Al-ghazali menyarankan agar anak-anak (peserta didik) diizinkan
bermain-main dengan permainan ringan dan tidak yang berat-berat sesudah jam
pelajaran untuk memperbaharui kegiatan dengan syarat permaianan-permainan
tersebut tidak meletihkan mereka, jika dilarang bermain dan dipaksakan saja
belajar, hatinya akan menjadi mati, kepintarannya akan tumpul dan mereka akan
merasakan kepahitan dengan hidup ini[10].
PENUTUP
KESIMPULAN
Prinsip-prinsip pembelajaran yang dibahas dalam bab ini sangat berkaitan
dengan segala komponen pengajaran, baik yang menyangkut apa dan bagaimana peran
guru dalam pengajaran, kea rah mana sebenarnya pelajaran harus dilaksanakan,
maupun menyangkup apa, mengapa, dan bagaimana supaya peserta didik dapat
terlibat aktif dalam pengajaran.
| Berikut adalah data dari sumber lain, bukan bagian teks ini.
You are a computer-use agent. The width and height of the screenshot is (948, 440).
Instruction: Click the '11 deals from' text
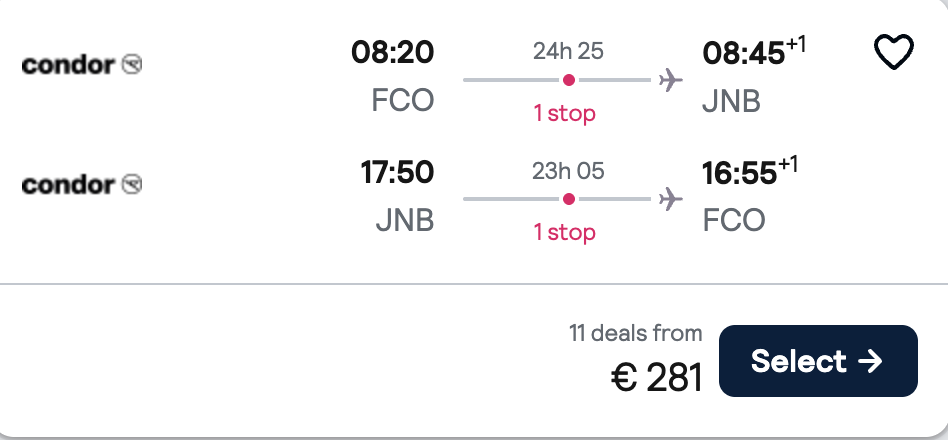coord(636,333)
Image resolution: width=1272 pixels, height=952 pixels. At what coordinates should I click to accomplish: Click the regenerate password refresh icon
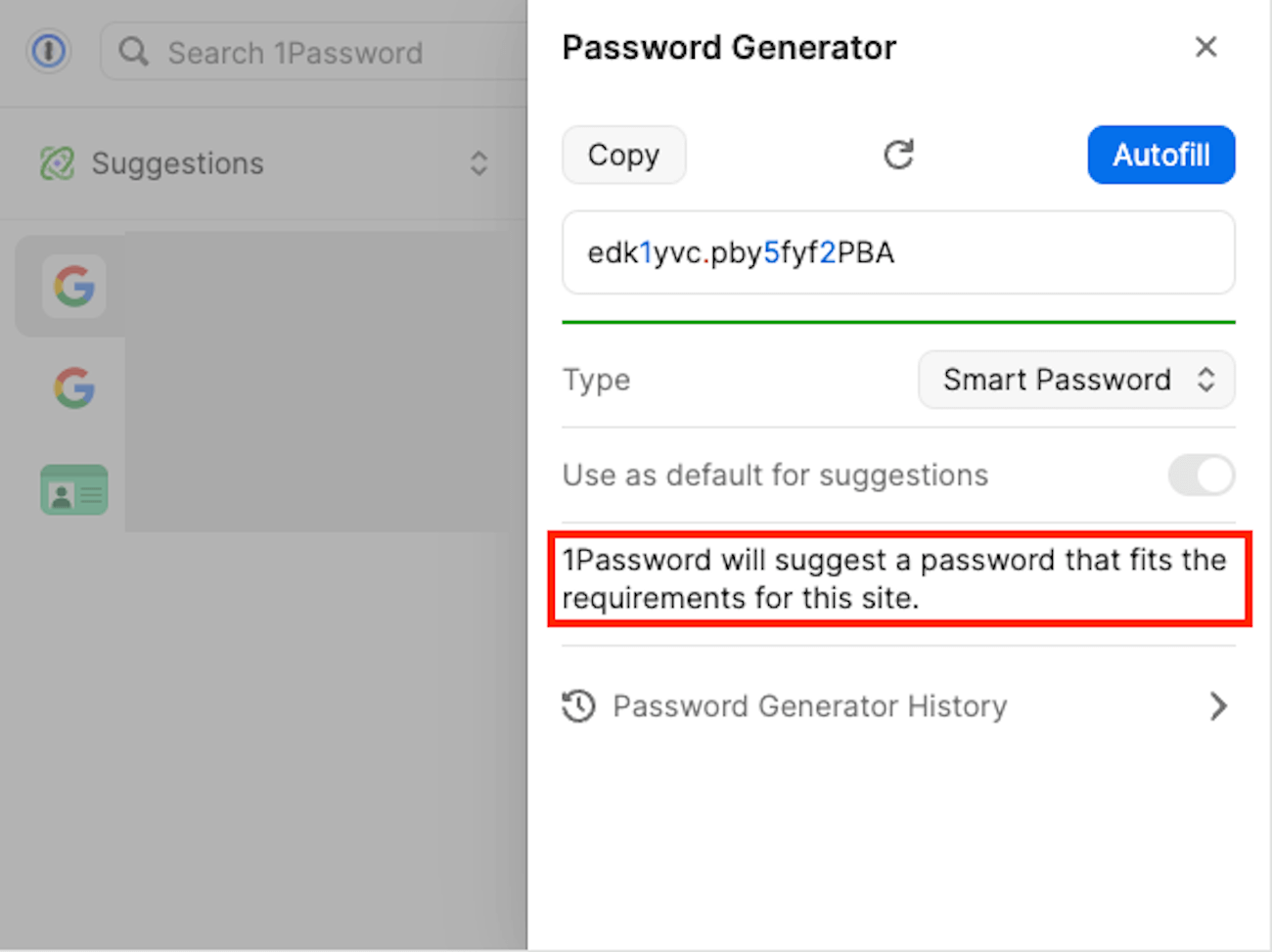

Ada
pun prinsip-prinsip pengajaran itu meliputi:
A.
Prinsip Motivasi,
B.
Prinsip Transfer dan Retensi
(ingatan),
C.
Prinsip Peragaan,
D.
Prinsip Kerjasama dan Persaingan,
E.
Prinsip Pengulangan (Repitisi)
F.
Prinsip Perbedaan Individual,
G.
Prinsip Aktivitas,
H.
Prinsip Lingkungan,
I.
Prinsip Konsentrasi,
J.
Prinsip Kebebasan,
K.
Keterlibatan Langsung/
Berpengalaman,
L.
Prinsip Permainan dan Hiburan.
Aunurrahman, Belajar
dan Pembelajaran, Bandung,
PT Alfabeta, 2008
Drs. Ahmad Royani Hm, M.Pd, Pengelolaan Pembelajaran,
Jakarta, PT. Rineka Cipta, 2004
Dr. Dimyati, Drs, Mudjiono, Belajar Dan
Pembelajaran, Jakarta,
PT. Rineka Cipta, 2002
[1]
Aunurrahman, Belajar dan Pembelajaran, Bandung, PT Alfabeta, 2008, h. 89-92.
[3]
Aunurrahman, Belajar dan Pembelajaran, h. 95.
[4] Ibid., h.102-102.
[5] Drs.
Ahmad Royani Hm, M.Pd, Pengelolaan Pembelajaran, Jakarta, PT. Rineka Cipta, 2004, h. 6-10.
[6] Ibid,.
h. 19-20.
[7] Ibid., h.
20-21.
[8] Ibid.,
h. 21-23.
[9] Dr.
Dimyati, Drs, Mudjiono, Belajar Dan Pembelajaran, Jakarta, PT. Rineka Cipta, 2002, h. 45-46.
[10] Drs.
Ahmad Royani Hm, M.Pd, Pengelolaan Pembelajaran, h. 30-31.